• Data lines:
Begin

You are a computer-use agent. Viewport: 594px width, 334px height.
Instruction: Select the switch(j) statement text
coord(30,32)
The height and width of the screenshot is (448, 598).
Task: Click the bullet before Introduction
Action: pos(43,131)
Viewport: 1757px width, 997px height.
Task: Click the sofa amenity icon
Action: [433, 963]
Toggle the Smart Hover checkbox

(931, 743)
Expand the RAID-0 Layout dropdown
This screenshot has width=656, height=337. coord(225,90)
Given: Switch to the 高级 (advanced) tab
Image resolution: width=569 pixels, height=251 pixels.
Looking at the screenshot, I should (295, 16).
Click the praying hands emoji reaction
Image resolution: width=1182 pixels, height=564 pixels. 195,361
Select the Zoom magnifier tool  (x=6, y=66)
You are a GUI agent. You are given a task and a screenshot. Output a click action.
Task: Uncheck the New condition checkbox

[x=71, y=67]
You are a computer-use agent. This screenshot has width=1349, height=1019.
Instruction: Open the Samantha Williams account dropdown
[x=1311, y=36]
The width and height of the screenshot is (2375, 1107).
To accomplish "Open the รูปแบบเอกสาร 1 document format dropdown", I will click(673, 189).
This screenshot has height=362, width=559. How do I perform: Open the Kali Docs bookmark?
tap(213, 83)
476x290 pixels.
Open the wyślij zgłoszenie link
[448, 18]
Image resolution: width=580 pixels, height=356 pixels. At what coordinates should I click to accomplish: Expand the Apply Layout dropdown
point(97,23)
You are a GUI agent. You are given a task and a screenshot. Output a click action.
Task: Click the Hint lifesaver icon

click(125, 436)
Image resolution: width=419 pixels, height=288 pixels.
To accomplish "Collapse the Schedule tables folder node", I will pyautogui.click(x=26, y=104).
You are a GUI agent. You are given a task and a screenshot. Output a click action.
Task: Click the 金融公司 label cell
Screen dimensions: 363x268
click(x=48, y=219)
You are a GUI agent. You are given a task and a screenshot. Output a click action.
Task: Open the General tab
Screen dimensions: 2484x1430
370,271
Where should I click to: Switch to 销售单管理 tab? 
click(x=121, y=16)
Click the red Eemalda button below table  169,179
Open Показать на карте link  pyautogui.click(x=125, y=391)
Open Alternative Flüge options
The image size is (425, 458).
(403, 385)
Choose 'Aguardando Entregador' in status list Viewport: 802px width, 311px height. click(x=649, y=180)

End

• Instruction: Reproduce every entry above word for word.

• Problem solution:
You are a computer-use agent. Viewport: 594px width, 334px height.
Instruction: Select the switch(j) statement text
coord(30,32)
The height and width of the screenshot is (448, 598).
Task: Click the bullet before Introduction
Action: pos(43,131)
Viewport: 1757px width, 997px height.
Task: Click the sofa amenity icon
Action: [433, 963]
Toggle the Smart Hover checkbox

(931, 743)
Expand the RAID-0 Layout dropdown
This screenshot has width=656, height=337. coord(225,90)
Given: Switch to the 高级 (advanced) tab
Image resolution: width=569 pixels, height=251 pixels.
Looking at the screenshot, I should (295, 16).
Click the praying hands emoji reaction
Image resolution: width=1182 pixels, height=564 pixels. 195,361
Select the Zoom magnifier tool  (x=6, y=66)
You are a GUI agent. You are given a task and a screenshot. Output a click action.
Task: Uncheck the New condition checkbox

[x=71, y=67]
You are a computer-use agent. This screenshot has width=1349, height=1019.
Instruction: Open the Samantha Williams account dropdown
[x=1311, y=36]
The width and height of the screenshot is (2375, 1107).
To accomplish "Open the รูปแบบเอกสาร 1 document format dropdown", I will click(673, 189).
This screenshot has height=362, width=559. How do I perform: Open the Kali Docs bookmark?
tap(213, 83)
476x290 pixels.
Open the wyślij zgłoszenie link
[448, 18]
Image resolution: width=580 pixels, height=356 pixels. At what coordinates should I click to accomplish: Expand the Apply Layout dropdown
point(97,23)
You are a GUI agent. You are given a task and a screenshot. Output a click action.
Task: Click the Hint lifesaver icon

click(125, 436)
Image resolution: width=419 pixels, height=288 pixels.
To accomplish "Collapse the Schedule tables folder node", I will pyautogui.click(x=26, y=104).
You are a GUI agent. You are given a task and a screenshot. Output a click action.
Task: Click the 金融公司 label cell
Screen dimensions: 363x268
click(x=48, y=219)
You are a GUI agent. You are given a task and a screenshot. Output a click action.
Task: Open the General tab
Screen dimensions: 2484x1430
370,271
Where should I click to: Switch to 销售单管理 tab? 
click(x=121, y=16)
Click the red Eemalda button below table  169,179
Open Показать на карте link  pyautogui.click(x=125, y=391)
Open Alternative Flüge options
The image size is (425, 458).
(403, 385)
Choose 'Aguardando Entregador' in status list Viewport: 802px width, 311px height. click(x=649, y=180)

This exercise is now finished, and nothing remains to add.